Reducing the dialysate temperature from 37°C to 34-35°C increases peripheral vasoconstriction and cardiac output, thereby reducing the occurrence of hypotension and accompanying symptoms.241-246 This benefit is achieved secondary to increased sympathetic tone.247 In one study, decreasing the dialysate temperature to 35°C decreased the incidence of symptomatic hypotension from 44% to 34%.248 The benefit was greatest for patients with frequent episodes of hypotension249 and those with baseline mild hypothermia (tymapanic membrane temperature <36°C).249 This intervention is beneficial even in patients who have excessive weight gains.247 Cold dialysis does not compromise urea clearance or increase urea rebound,242,246 but does induce mild to intolerable symptomatic hypothermia in some patients.244,248,249

Alternative strategies. Ingestion of the oral, selective α1-adrenergic agonist, midodrine, has been demonstrated to minimize intradialytic hypotensive events, raise the lowest intradialytic blood pressure, decrease interventions for hypotension, and reduce intradialytic hypotensive symptoms.250-253 When administered within 30 minutes of the initiation of hemodialysis, midodrine raises blood pressure by increasing peripheral vascular resistance (arteriolar vasoconstriction) and enhancing venous return and cardiac output (venular constriction).254 The drug is well tolerated and associated with few side-effects.

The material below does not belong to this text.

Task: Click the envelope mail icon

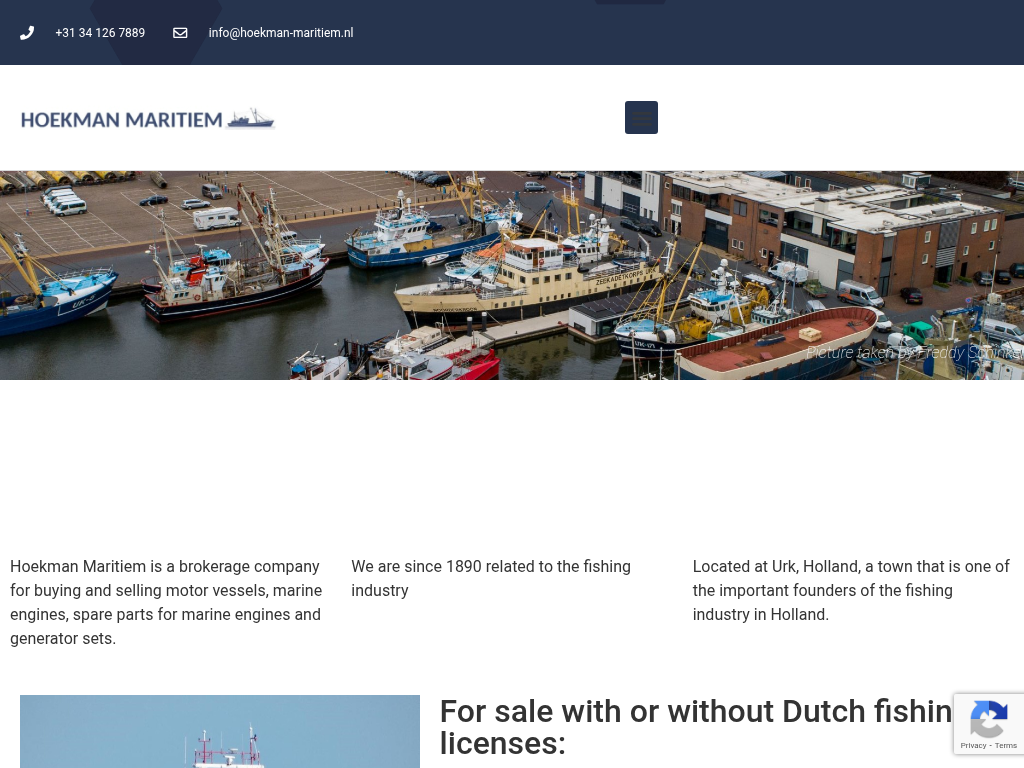Action: (180, 33)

The hemodynamic benefits of hypothermic dialysis alone or in combination with midodrine, were comparable across interventions.250

Finally, the experience of some members of the Work Group suggests that raising the hemoglobin to 11 g/L and/or administering supplemental inhaled oxygen also reduces the incidence of intradialytic hypotension, especially for patients with cardiovascular or respiratory disease.

Optimizing patient behavior. Patient behavior may also influence the likelihood of intradialytic cramps and hypotension. As stated earlier, appropriately limiting fluid intake is beneficial. In addition, food intake immediately prior to or during hemodialysis causes a decrease in peripheral vascular resistance and hence may result in hypotension.255-257

The Work Group found the literature characterizing the impact of antihypertensive medications on the occurrence of intradialytic hypotension and cramps to be contradictory. Some studies have observed a strong correlation between the use of antihypertensive medications and hypotension,258 but the correlation has not been observed by other investigators.259 This issue should be evaluated individually for problematic patients.

The Work Group emphasizes the need to engage the patient in the process of hemodialysis care, especially regarding the issue of adherence with the hemodialysis prescription. Failure of the hemodialysis care team to properly educate patients about the value of complying with a proper hemodialysis regimen compromises the success of all the aforementioned strategies.

*For the purpose of this guideline, EDW is the target postdialysis weight at which the patient has intravascular euvolemia.